Кари сделала глубокий вдох:
– Я размышляла. Лофтхус – один из очень немногих взрослых людей в этой стране, у кого нет счета в банке, кредитки и жилья. Но мы знаем, что после убийства Калле Фиррисена у него достаточно наличных для того, чтобы жить в отеле.
– В «Плазе» он платил наличными.
– Вот именно. И я проверила гостиницы. Из двадцати тысяч человек, проводящих в гостиницах Осло каждую ночь, только около шестисот платят наличными.
Симон уставился на нее:
– Можешь выяснить, сколько человек из этих шестисот остановились в районе Квадратуры?
– Э-э-э, да. Вот список гостиниц. – Она вынула свернутую распечатку из кармана пиджака. – А зачем?
Симон одной рукой схватил выписку, а второй нацепил очки. Он развернул лист бумаги и стал скользить по нему глазами, просматривая адреса. Одна гостиница. Две. Три. Шесть. Во многих из них гости расплачивались наличными, особенно в дешевых. И все-таки слишком много имен. А парочки самых дешевых гостиниц здесь вообще не было.
Симон резко прервал чтение.
Дешевые.
Женщина, постучавшая в боковое окно. Свидание в машине, у крепости или… в «Бисмарке». Городской публичный дом. Прямо посреди Квадратуры.
– Я спросила зачем.
– Продолжай работать в этом направлении, а мне надо идти.

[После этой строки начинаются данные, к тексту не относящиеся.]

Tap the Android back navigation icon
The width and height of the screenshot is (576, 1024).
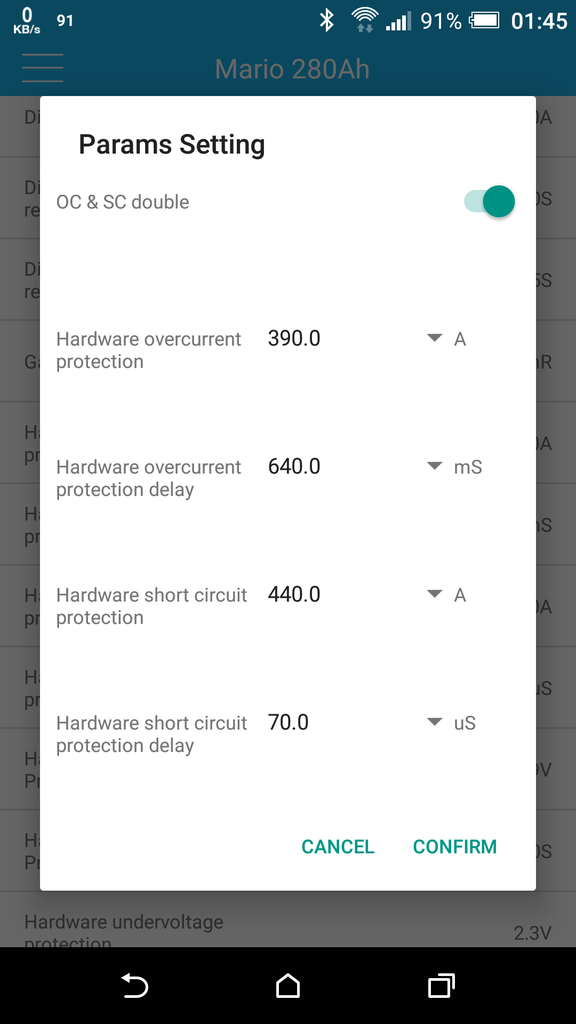pyautogui.click(x=135, y=985)
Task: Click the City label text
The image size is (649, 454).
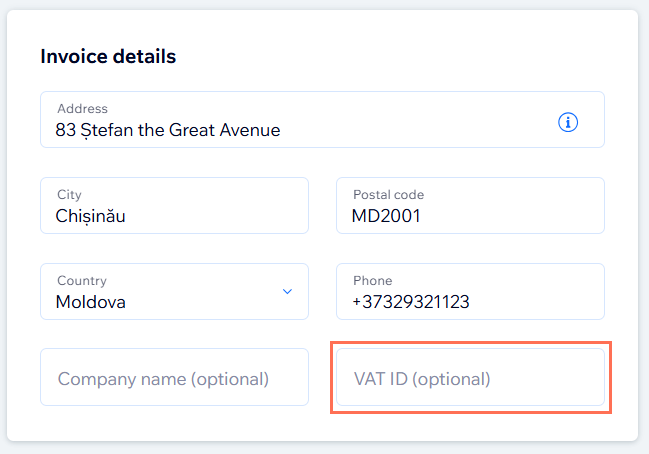Action: click(69, 195)
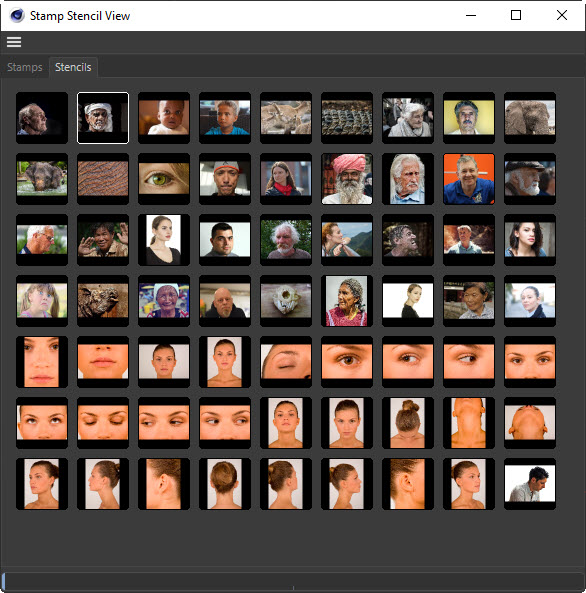Maximize the Stamp Stencil View window

pyautogui.click(x=516, y=15)
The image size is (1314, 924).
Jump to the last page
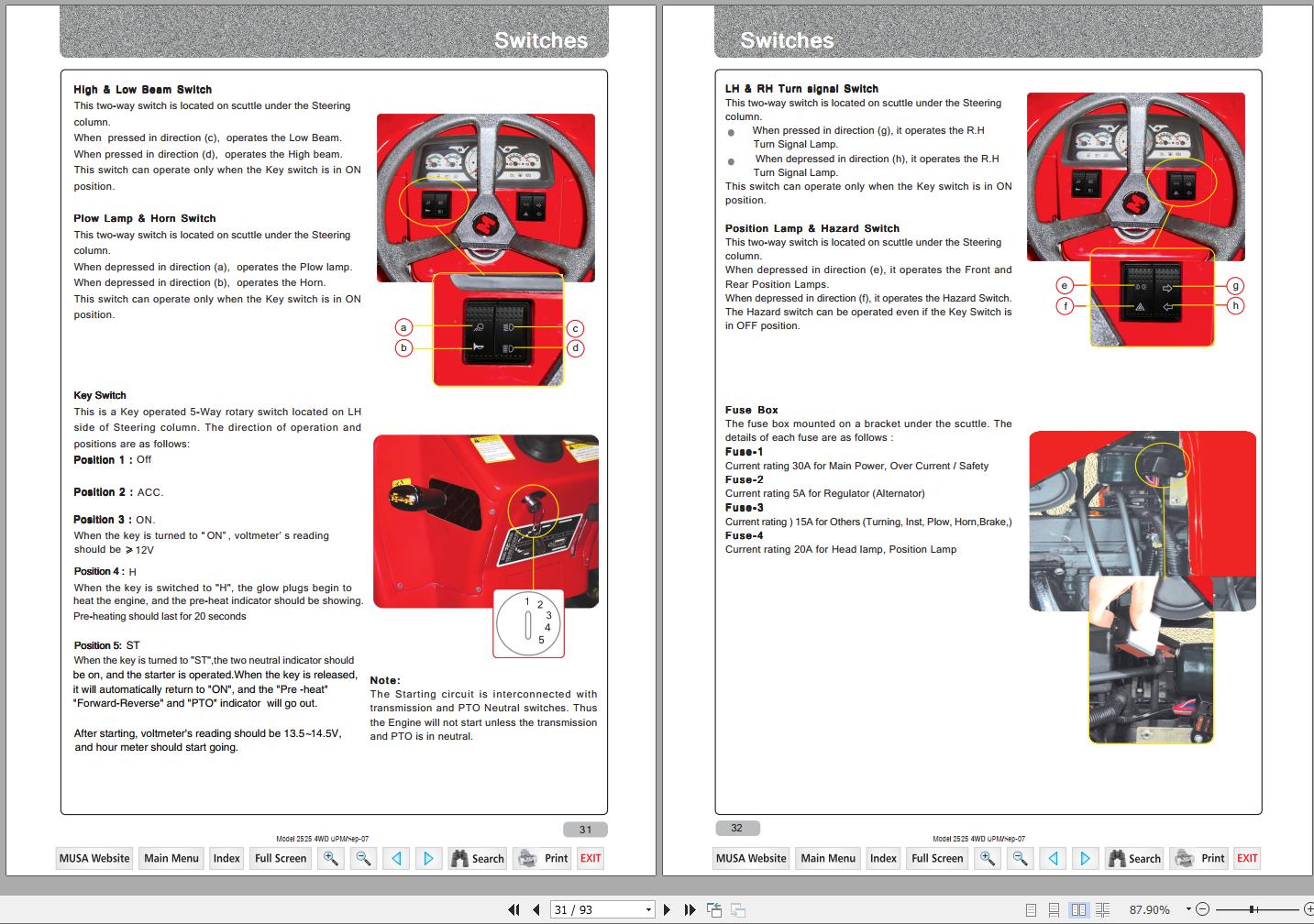point(690,910)
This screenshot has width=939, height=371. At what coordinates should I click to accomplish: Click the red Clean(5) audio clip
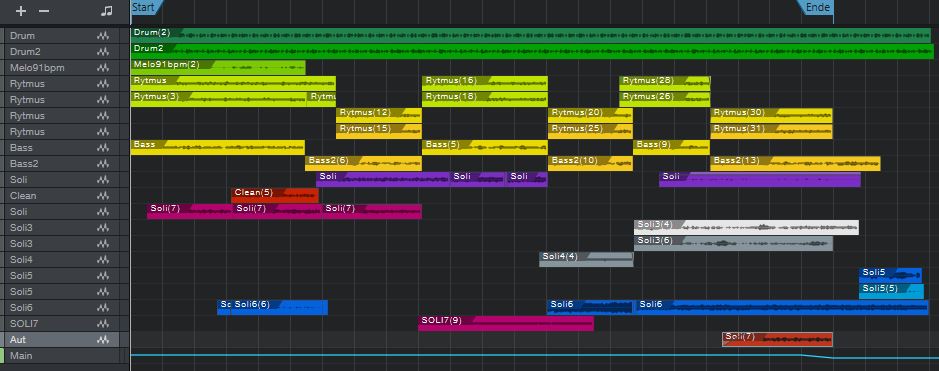[x=275, y=195]
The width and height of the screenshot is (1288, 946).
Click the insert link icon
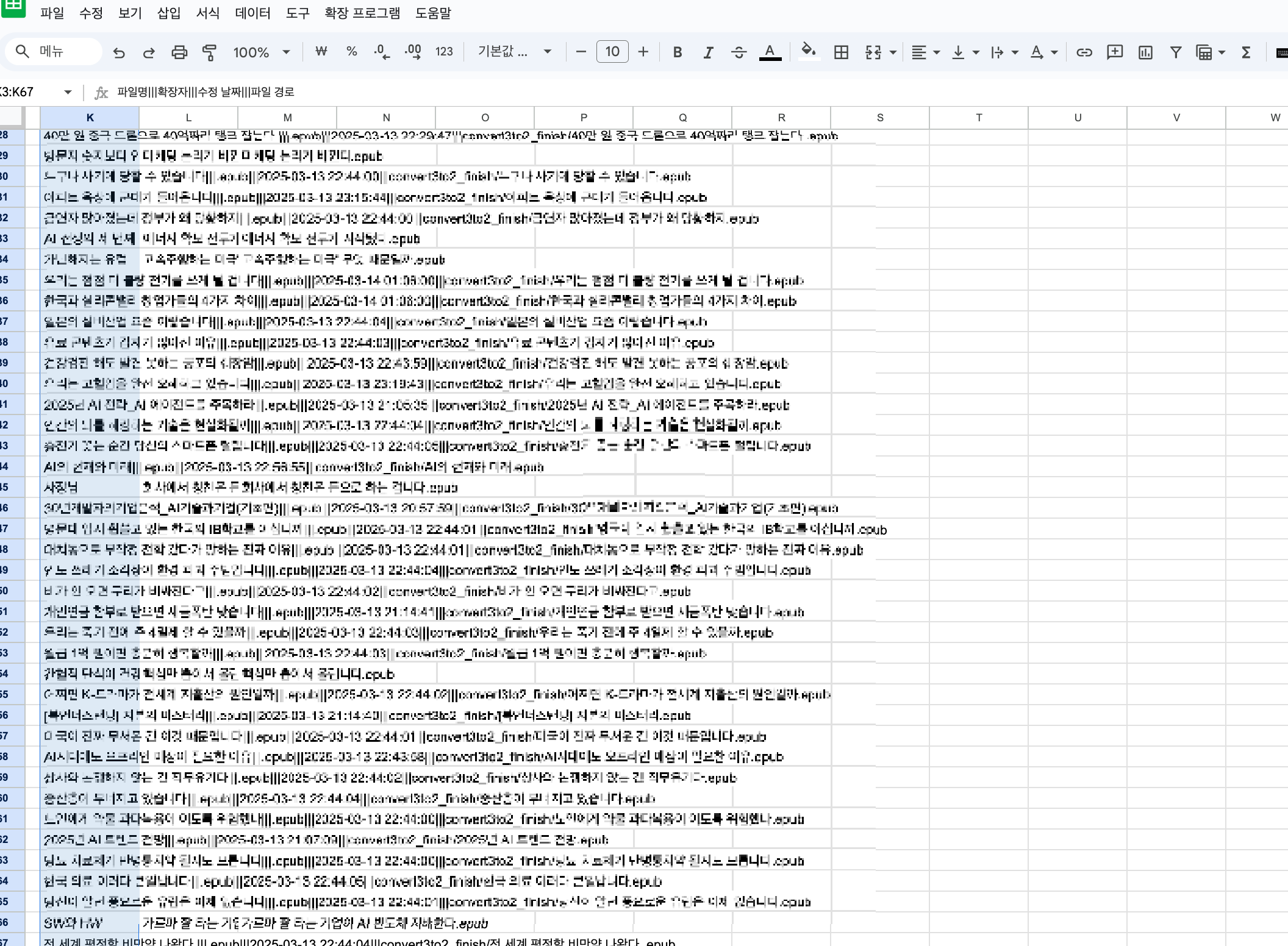[1084, 52]
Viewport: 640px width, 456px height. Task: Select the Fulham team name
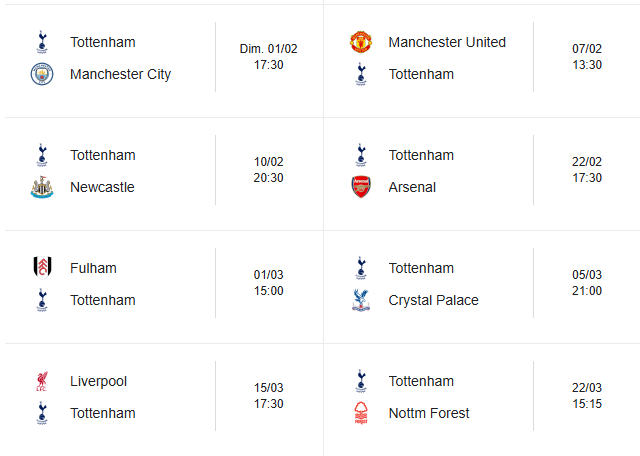(93, 268)
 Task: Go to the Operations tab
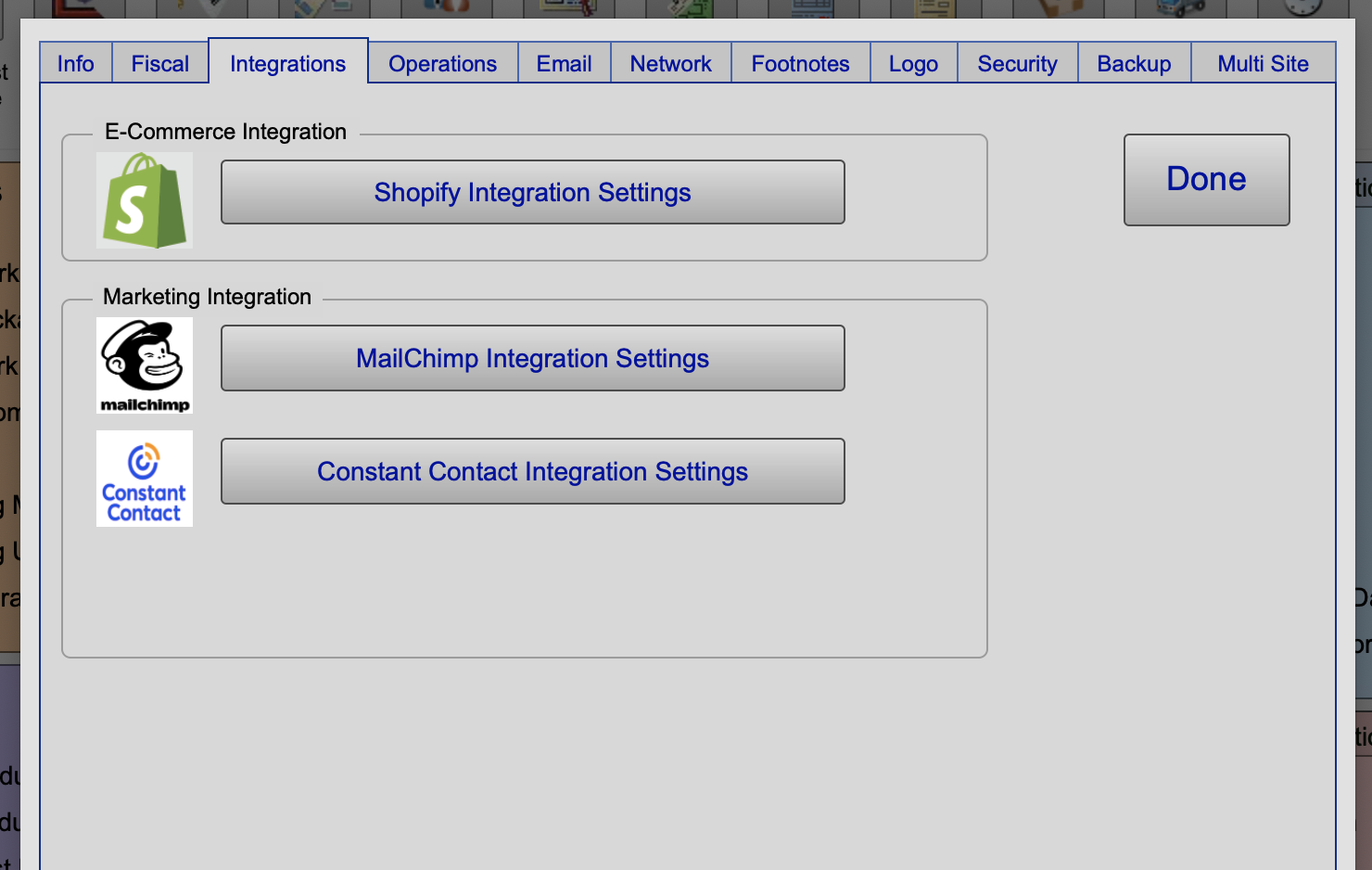tap(443, 64)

Симон направился к машине.
– Подождите! – закричала Кари и преградила ему путь. – Не уезжайте. Что происходит?
– Происходит?
– Вы тут исполняете какой-то сольный номер. Так нельзя.
Кари смахнула с лица прядь волос. Симон увидел, что она устала, как и все.
– Я не знаю, в чем тут дело, – сказала она. – То ли вы хотите спасти положение и стать героем в конце своей карьеры, то ли хотите превзойти Бьёрнстада и Крипос. Но так нельзя, Симон. Это дело слишком важное, и не надо теперь выяснять, кто из больших мальчиков дальше написает.
Симон пристально посмотрел на нее и наконец медленно кивнул:
– Наверное, ты права. Но возможно, у меня совсем другие причины поступать так, чем ты думаешь.
– Вы должны рассказать мне, что это за причины.
– Этого я не могу сделать, Кари. Ты просто должна доверять мне.
– Когда мы были у Иверсена, вы сказали, что мне следует подождать в приемной, потому что вы собираетесь нарушить правила. Я не хочу нарушать никаких правил, Симон. Я просто хочу делать свою работу. Так что если вы не расскажете мне, в чем тут дело… – Голос задрожал.
«Точно устала», – подумал Симон.
– …то мне придется пойти к другому начальнику и объяснить, что происходит.